What you want to avoid is becoming dependent on continued development of it - but unless you’re particularly using some specific feature of the file system that none other provide you’ll have time to migrate off it.

Even resierfs didn’t cease to operate.



The reiserfs code was stable and in maintenance mode. All new development effort was going into reiser4, which absolutely did die off. IIRC a few developers (that were already working on it) tried to continue the development, but it was abandoned due to lack of support and funds.

In terms of maturity, bcachefs is closer to production quality than reiser4 was, but it's still closer to reiser4 than reiserfs in its lifecycle.


we're further along than btrfs in "will it keep my data"


Hi, I believe I've contributed financially to your project in the past (mainly because zfs (licensing issues) and btrfs (unreliability, in my personal experience) need good competition... and btrfs bricked 2 of my drives once...)

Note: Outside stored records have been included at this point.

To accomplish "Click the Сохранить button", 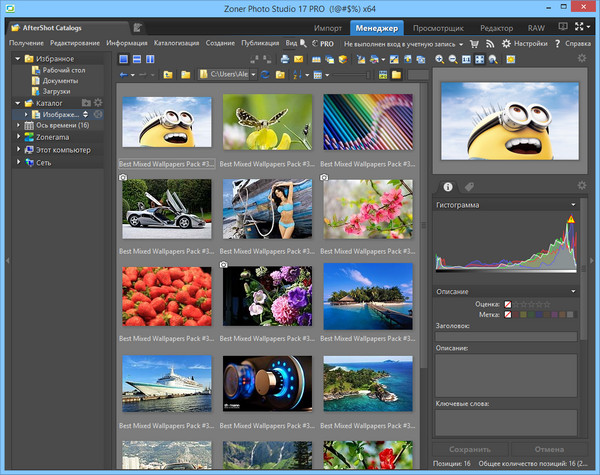I will pyautogui.click(x=470, y=449).
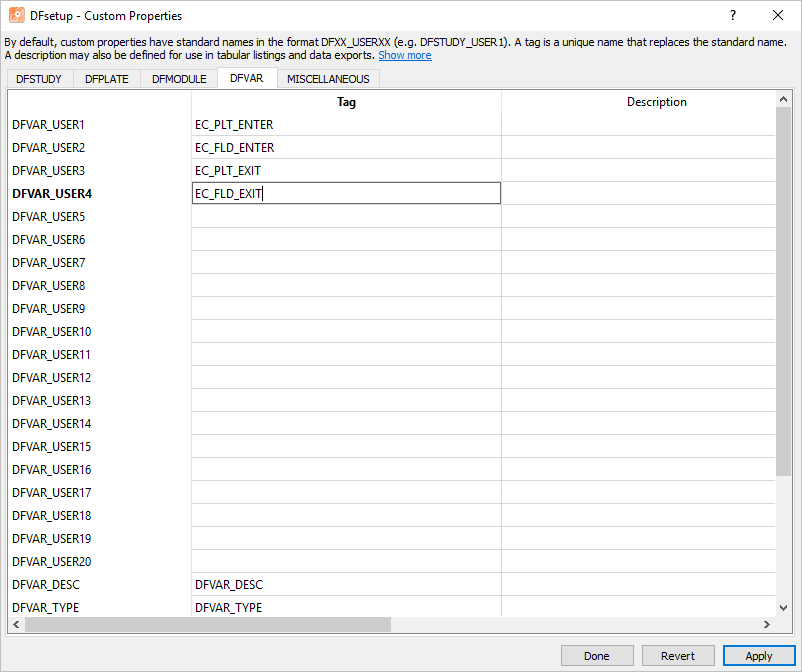Open the MISCELLANEOUS tab
802x672 pixels.
pos(328,79)
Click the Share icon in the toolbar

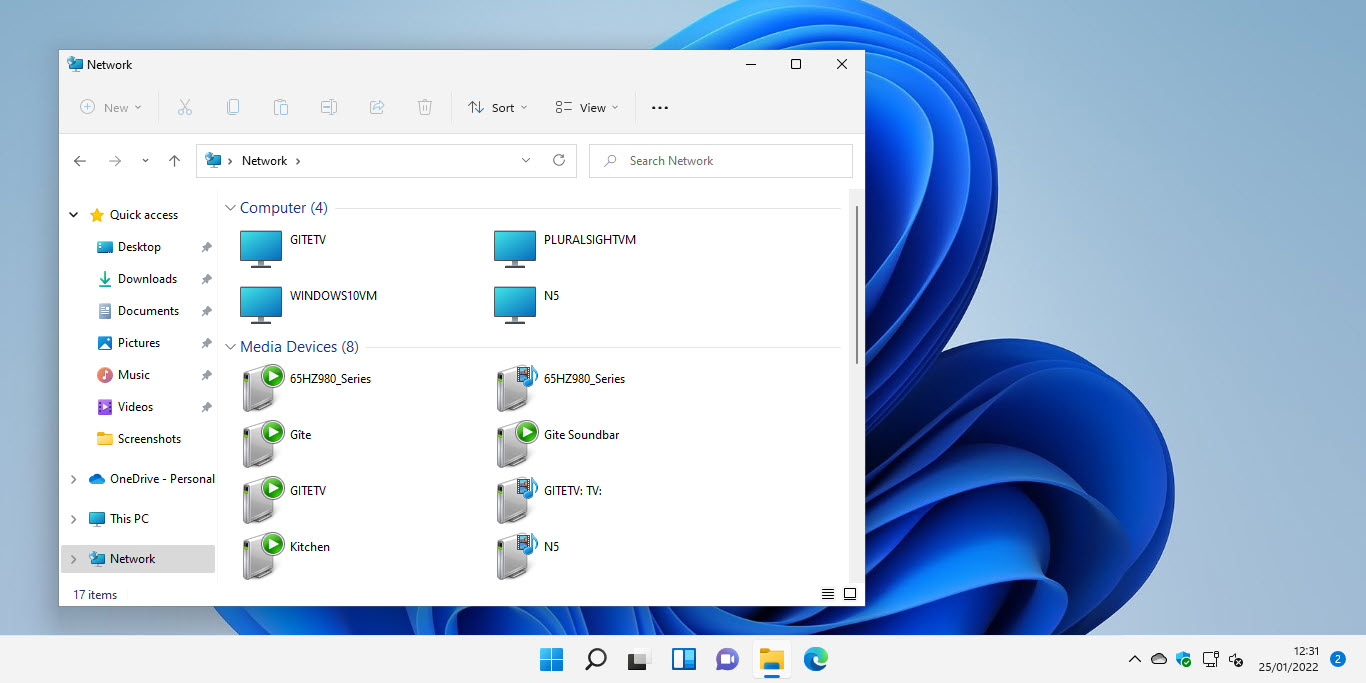[377, 107]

You've built an amazing thing but speaking as another very opinionated dev on the outside who sometimes butts heads with other opinionated devs- please just defer to Linus on this so you can get this in the kernel. Or just have it pushed to the next kernel release (I realize this has already happened repeatedly). Just please don't add a significant feature in a bugfix cycle. And (as mercurial as we all know he is, and as valid as some of your concerns surely are), try to keep the peace with that guy. Do it for the sake of the project. I've been waiting for this to drop for literally years now. I care about it, and I know no one does more than you, and I swear that I know exactly what that's like. It's your brain-baby, the concrete instantiation of your blood/sweat/tears. But... Take a deep breath, swallow, trust the process.

The bands that produced some of the best music had HUGE tensions within them. But you can't let it explode (we all know that some bands did). I made that mistake a year ago, and lost a job I very much cared about. (Perhaps to a fault.) Don't be me. lol


I have used BTRFS for 6 years on 5 drives without a single journaled corruption.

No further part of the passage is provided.